Under Vinayak Lohani's visionary leadership, the organization thrives today. Despite its remarkable growth, Lohani humbly acknowledges, “The scaling of the organization was determined by the resources and people who joined us. Growth cannot be precisely defined, as opportunities present themselves unpredictably. Our organization has evolved to meet various needs over the years, and our growth contours are loosely defined. At the start, I wasn’t sure how many children we could manage, or when we could purchase our own land even. But with commitment and long-term dedication, these interim goals became less important. The key is not to focus solely on goal-based motivation but to embrace mission-based motivation. It’s more about the journey than fixed goalposts. While goals are important for self-evaluation and organizational efficiency, they shouldn’t be the only driving factor. If things don’t happen as planned or at the expected pace, frustration can creep in. Hence, a deeper level of motivation, beyond just goals or achievements, is necessary.”

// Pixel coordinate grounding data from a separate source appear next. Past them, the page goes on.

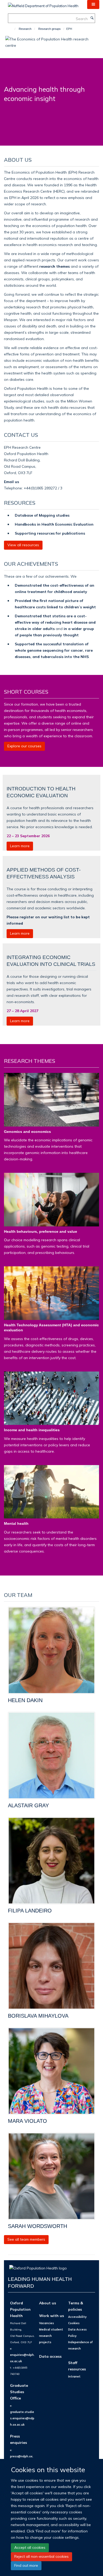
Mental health (16, 1523)
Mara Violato (27, 2121)
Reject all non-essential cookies (41, 2556)
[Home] (12, 29)
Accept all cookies (29, 2547)
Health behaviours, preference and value (40, 1231)
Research (25, 28)
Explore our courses (24, 746)
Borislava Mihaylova (38, 2016)
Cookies (73, 2323)
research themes (54, 266)
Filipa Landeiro (30, 1911)
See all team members (26, 2239)
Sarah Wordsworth (37, 2226)
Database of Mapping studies (42, 515)
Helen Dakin (25, 1700)
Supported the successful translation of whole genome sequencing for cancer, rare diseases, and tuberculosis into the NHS (54, 650)
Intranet (74, 2376)
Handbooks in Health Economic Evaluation (54, 524)
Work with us (51, 2315)
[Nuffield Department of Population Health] (43, 4)
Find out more (26, 2565)
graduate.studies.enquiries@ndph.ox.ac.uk (22, 2418)
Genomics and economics (27, 1131)
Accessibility (77, 2317)
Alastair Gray (28, 1805)
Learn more (20, 846)
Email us (12, 481)
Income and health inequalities (32, 1430)
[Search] (92, 18)
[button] (93, 4)
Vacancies (46, 2323)
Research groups (49, 28)
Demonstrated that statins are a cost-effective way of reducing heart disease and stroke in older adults (55, 622)
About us (47, 2303)
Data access (50, 2356)
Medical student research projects (51, 2336)
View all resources (23, 545)
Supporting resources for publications (50, 533)
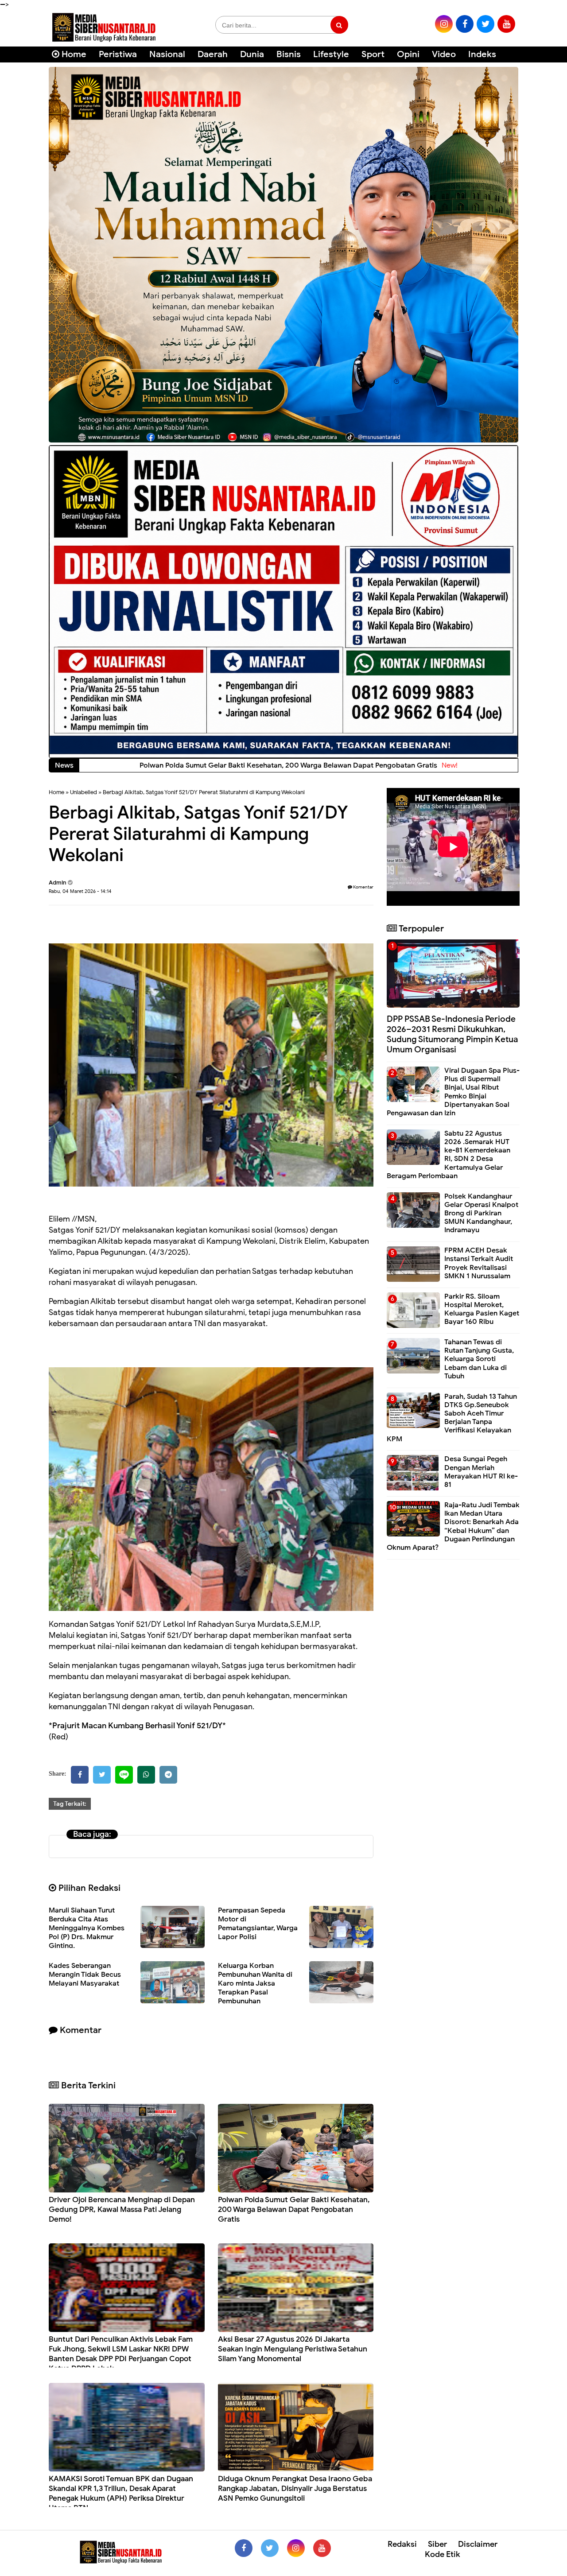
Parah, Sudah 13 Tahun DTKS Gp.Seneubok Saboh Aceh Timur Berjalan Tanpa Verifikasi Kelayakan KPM (452, 1417)
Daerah (213, 54)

True, the task at hand is not easy, so what keeps him motivated on day-to-day basis? 
“Understanding and realizing one’s motivation is a continuous process. It’s important to remind oneself of why you started on this path. Challenges are part of every job, and everyone experiences stress at their workplace. In today’s fast-paced world, it’s easy to get caught up in the race and feel like you’re slipping. But these challenges shouldn’t deter you from your path. The line I chose was different, given my background, and the only challenges were to stay on this path. I never doubted the merit of this path, though I sometimes doubted my worthiness to be on it. I never regretted my choice,” reveals Lohani. 

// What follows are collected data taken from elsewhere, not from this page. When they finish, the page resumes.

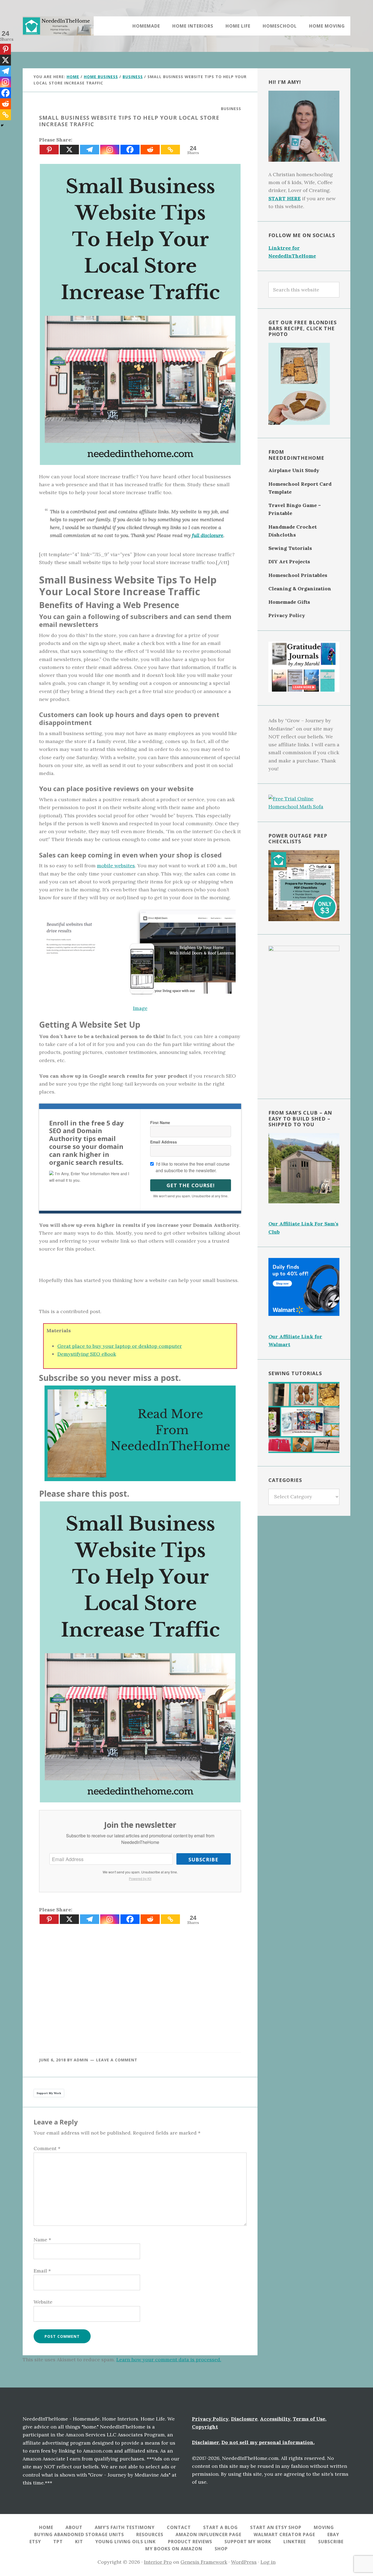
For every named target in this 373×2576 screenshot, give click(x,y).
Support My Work (49, 2093)
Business (231, 108)
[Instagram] (109, 149)
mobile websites (116, 865)
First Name (160, 1122)
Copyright (205, 2427)
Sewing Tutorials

Vinayak Lohani's dedication has earned him recognition through several awards, including the National Award for Child Welfare 2011 presented by the President of India and the Sanskriti Award 2011 from former President Dr. A.P.J. Abdul Kalam. However, Lohani holds a unique perspective on awards and recognition, stating, “While it’s a common belief that awards or recognition can be beneficial, they don’t significantly impact an organization’s success. If an organization is fulfilling its promises to its stakeholders, donors, and beneficiaries, then external recognition doesn’t matter. Even a Nobel Peace Prize doesn’t necessarily impact an organization’s operations. There are many unrecognized, inspiring forces in our society, whose work is not defined by the awards or recognition they received.  We need to decouple the idea of success from recognition. Success shouldn’t be based on recognition or validation from others. This mindset is prevalent in our aspirational social classes, which place a premium on success based on recognition. This attitude needs to be guarded against, especially in our sector. I feel even celebrity engagement can sometimes be problematic. If a high-net-worth individual is on an organization’s governing body, ordinary donors might think the organization already has ample support. While recognition and celebrity engagement might help to some extent, they’re not crucial.”

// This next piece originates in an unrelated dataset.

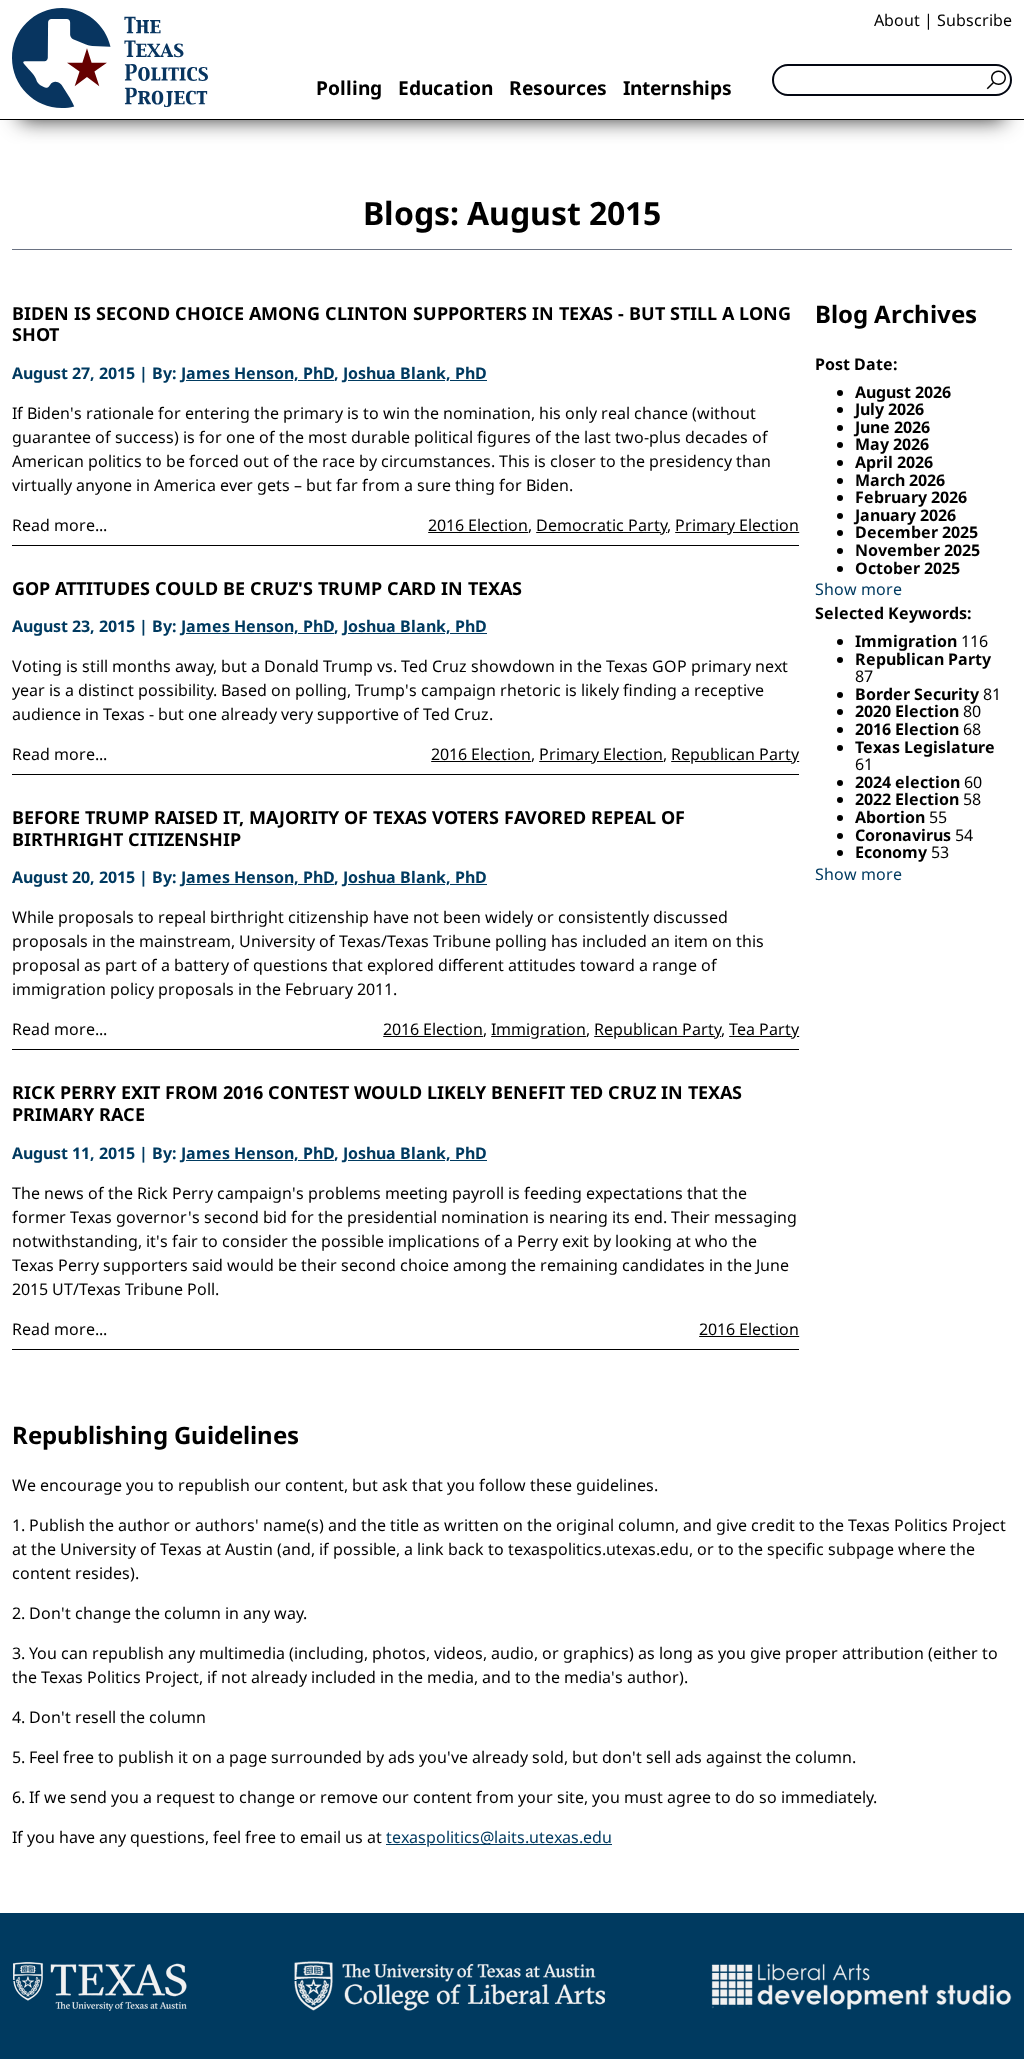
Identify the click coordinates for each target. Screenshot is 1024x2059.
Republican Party (735, 754)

Indeed, starting from almost nothing, presently, Parivaar's initiatives stand as India's largest endeavours of their kind, addressing the needs of over 50 thousand underprivileged children and serving hundreds of thousands of impoverished tribal individuals through diverse health initiatives. In the fiscal year 2022-23, Parivaar allocated approximately Rs 76 Cr towards its various projects, boasting a dedicated workforce of 3800 individuals referred to as Sevavratees.

Looking ahead to 2024, Parivaar's roadmap includes plan to establish new residential campuses in select districts in Madhya Pradesh and introduce about 200 Seva Kutirs in Alirajpur (with the lowest literacy rate in the country) and Barwani. Additionally, the organization aims to set up Mobile Clinics in two tribal districts of Chhattisgarh and initiate Seva Kutirs in Purba Singhbhum district of Jharkhand.

As Parivaar continues to be a beacon of hope, Vinayak Lohani's perspective on success and recognition encourages a focus on service rather than accolades. His work inspires and brings hope to thousands. May his tribe rise.